What the exercise asks: Retype the lines below word for word, leaving out the pictures.

Rows of pointing data
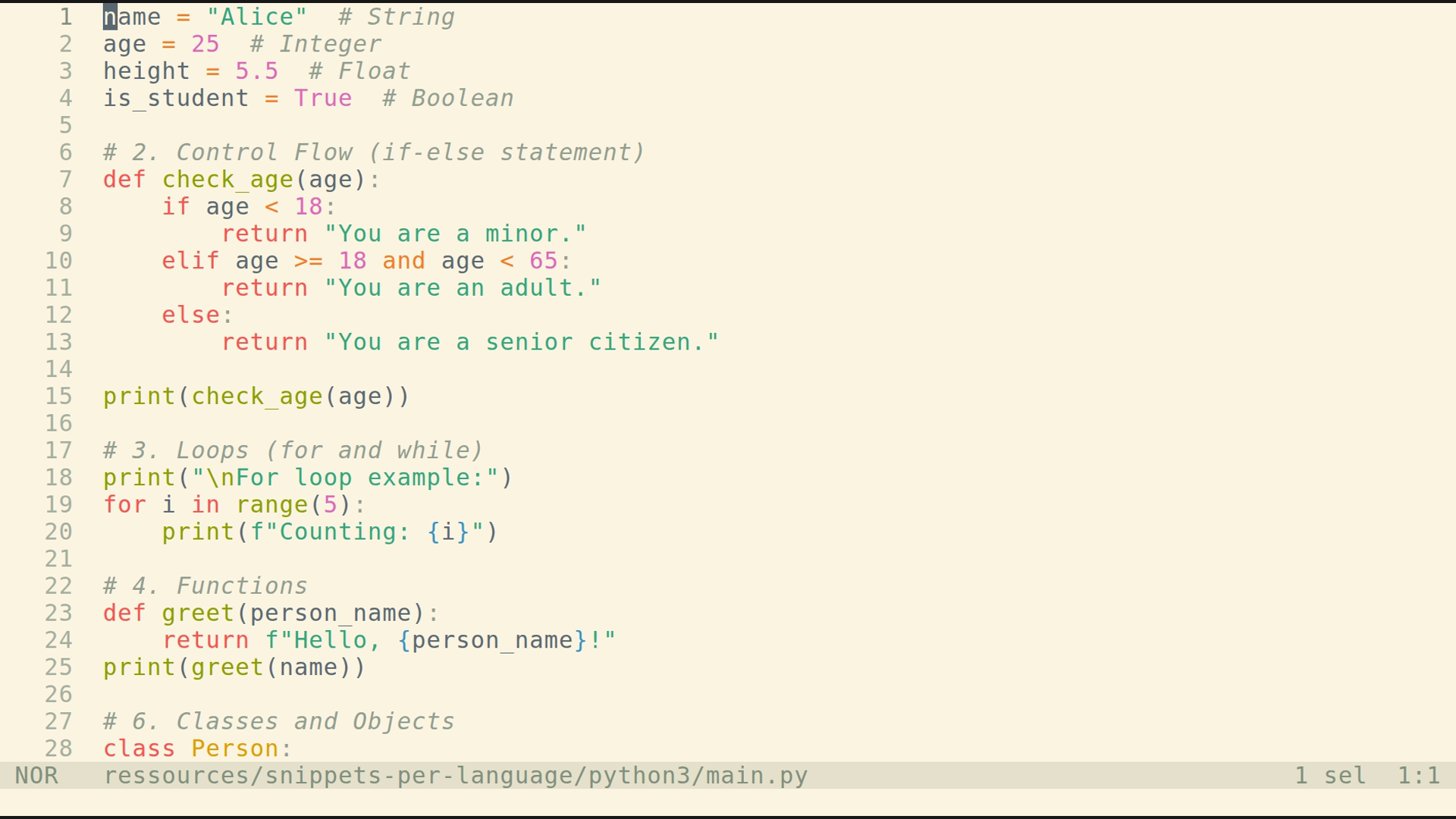The height and width of the screenshot is (819, 1456).
Task: Place cursor on the elif keyword
Action: (x=189, y=260)
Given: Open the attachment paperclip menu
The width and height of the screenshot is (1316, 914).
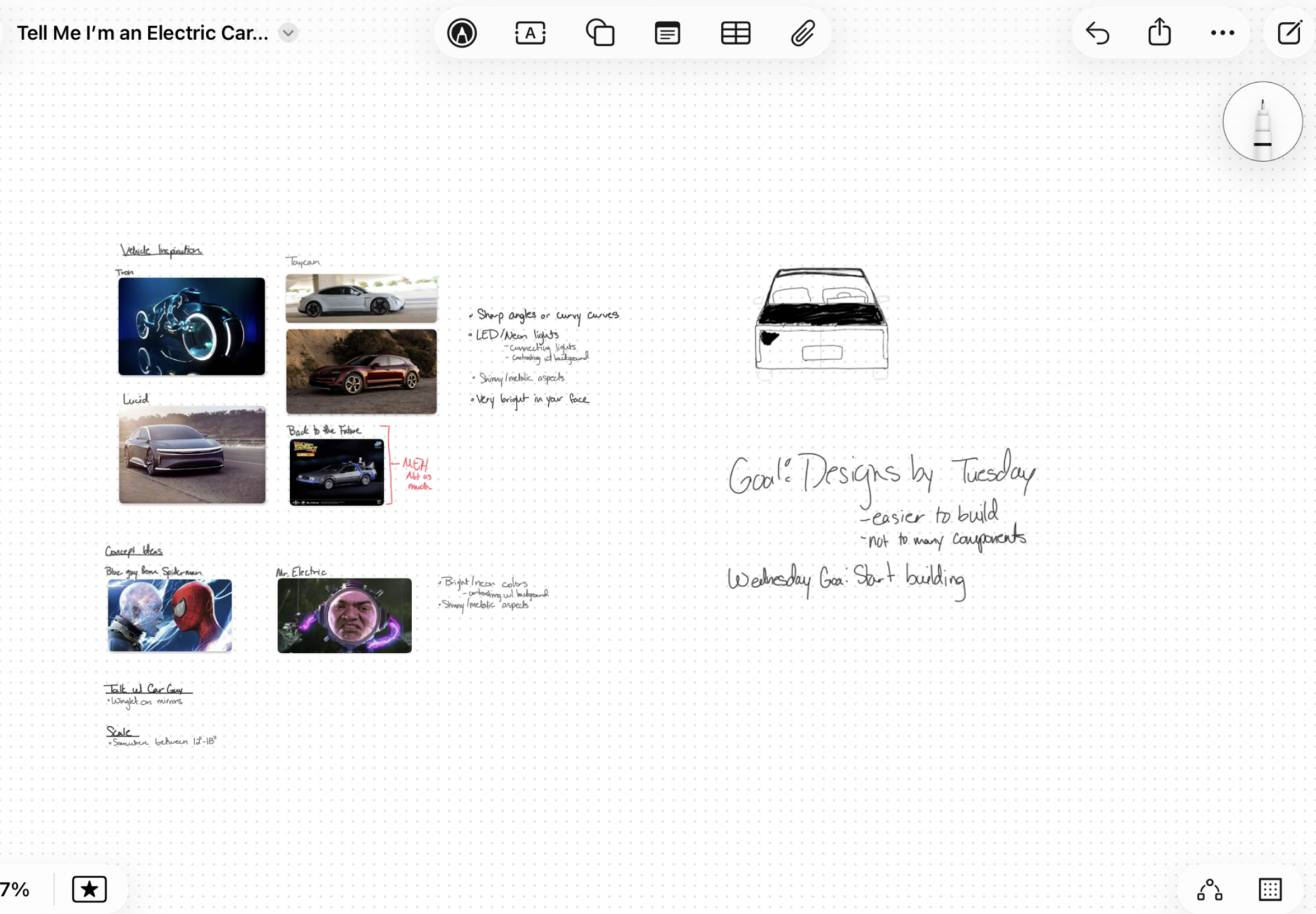Looking at the screenshot, I should coord(803,33).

Completed exercise:
The height and width of the screenshot is (819, 1456).
Task: Place cursor on the elif keyword
Action: (x=189, y=260)
Given: Open the attachment paperclip menu
The width and height of the screenshot is (1316, 914).
Looking at the screenshot, I should coord(803,33).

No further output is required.